MOVIES: Oscar catch-up

Yes, I've been a very bad blogger, and haven't kept up with posting about all of the movies I've seen this month. So, before, the Oscars show begins, a quick catch-up post about some of the nominees.

I didn't care for The Curious Case of Benjamin Button. I admired the technical accomplishments immensely, but was rarely emotionally engaged by the movie. Two exceptions: the scenes with Pitt and Tilda Swinton in that Russian hotel kitchen, and the meditation on coincidence leading up to Daisy's accident. And that shot of Pitt on the sailboat is the most stunning and iconic image of male beauty I've ever seen.

I was struck by the fact that the movie only allows Benjamin and Daisy to be happily united as a couple for that brief period when both are physically young and beautiful. As long as Benjamin still looks old, one or the other offers an excuse to keep them apart; once Daisy ages into her mid-40s, Benjamin's gone like a shot (and given a conveniently altruistic-sounding excuse for his departure).

I enjoyed The Reader much more, and I hadn't expected to.

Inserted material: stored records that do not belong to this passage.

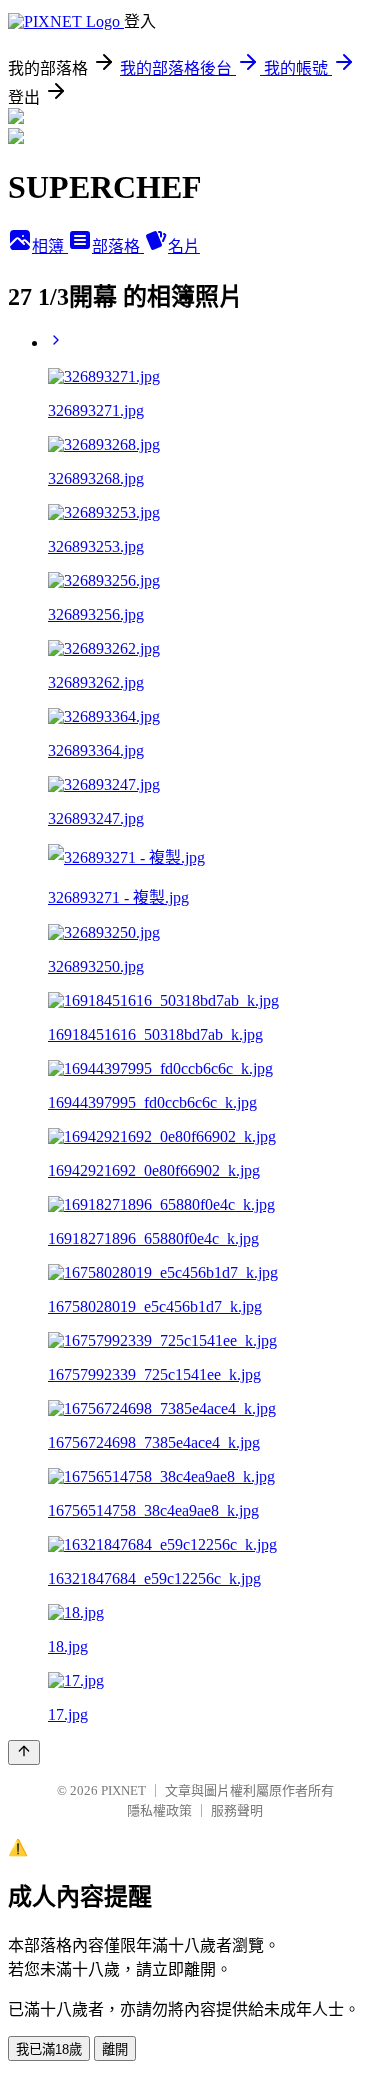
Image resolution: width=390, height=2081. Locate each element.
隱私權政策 (159, 1810)
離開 (115, 2049)
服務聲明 (237, 1810)
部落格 (118, 246)
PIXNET (123, 1790)
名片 (184, 246)
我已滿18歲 (49, 2049)
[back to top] (24, 1752)
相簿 (50, 246)
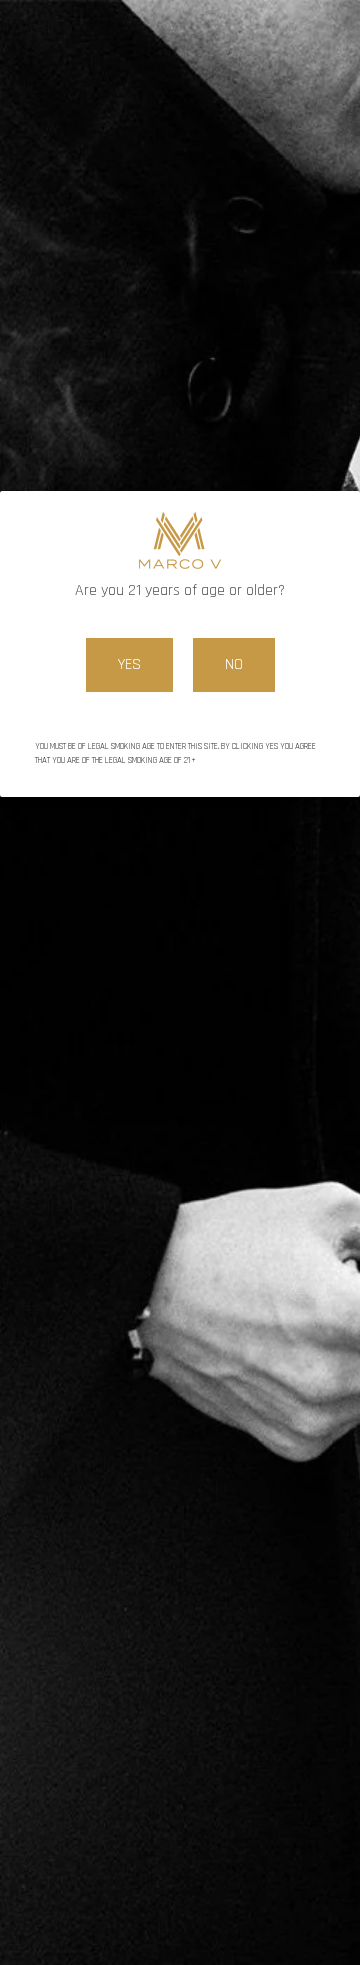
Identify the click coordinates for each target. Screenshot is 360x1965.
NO (234, 664)
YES (129, 664)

My cynicism meter was on high alert going on -- Winslet and Fiennes in a Holocaust movie produced by Harvey Weinstein? This was so obviously an Important Oscar Movie that it couldn't possibly be any good. But the movie works, largely on the strength of fine performances from Winslet and David Kross (who was sadly neglected during awards season). And the makeup -- good old-fashioned makeup -- that's used to age Winslet's character 30 years is far more convincing than all of the high-tech digital wizardry that's inflicted on Brad Pitt in Button.

And thanks to iTunes, I've seen 9 of the 10 nominated short films. The live-action shorts aren't a particularly strong field, but I did very much like "The Pig," which finds an interesting frame for its story of religious values in conflict. I'd bet on "Toyland" to win, though; it's set in WWII-era Germany, and "Toyland" is the answer of a young single mother to her son when he asks where all of his Jewish friends are disappearing to.

The animated films I've seen ("La Maison en Petits Cubes" isn't available for online viewing anywhere that I can find) are a very strong field. Even the slightest of the group, "Oktapodi," is an amusing bit of CGI about octopuses in love. "This Way Up" is the very British story of one coffin's difficult journey to a funeral; "Presto" is the rabbit-vs-magician short that played in theaters with WALL-E.

Best of the field, though, is "Lavatory/Lovestory," in which a men's room attendant finds her humdrum life interrupted by the unexpected possibility of romance. The animation is very simple -- black and white pencil drawings (with occasional well-timed bursts of color) that reminded of children's author Syd Hoff -- but extraordinarily communicative.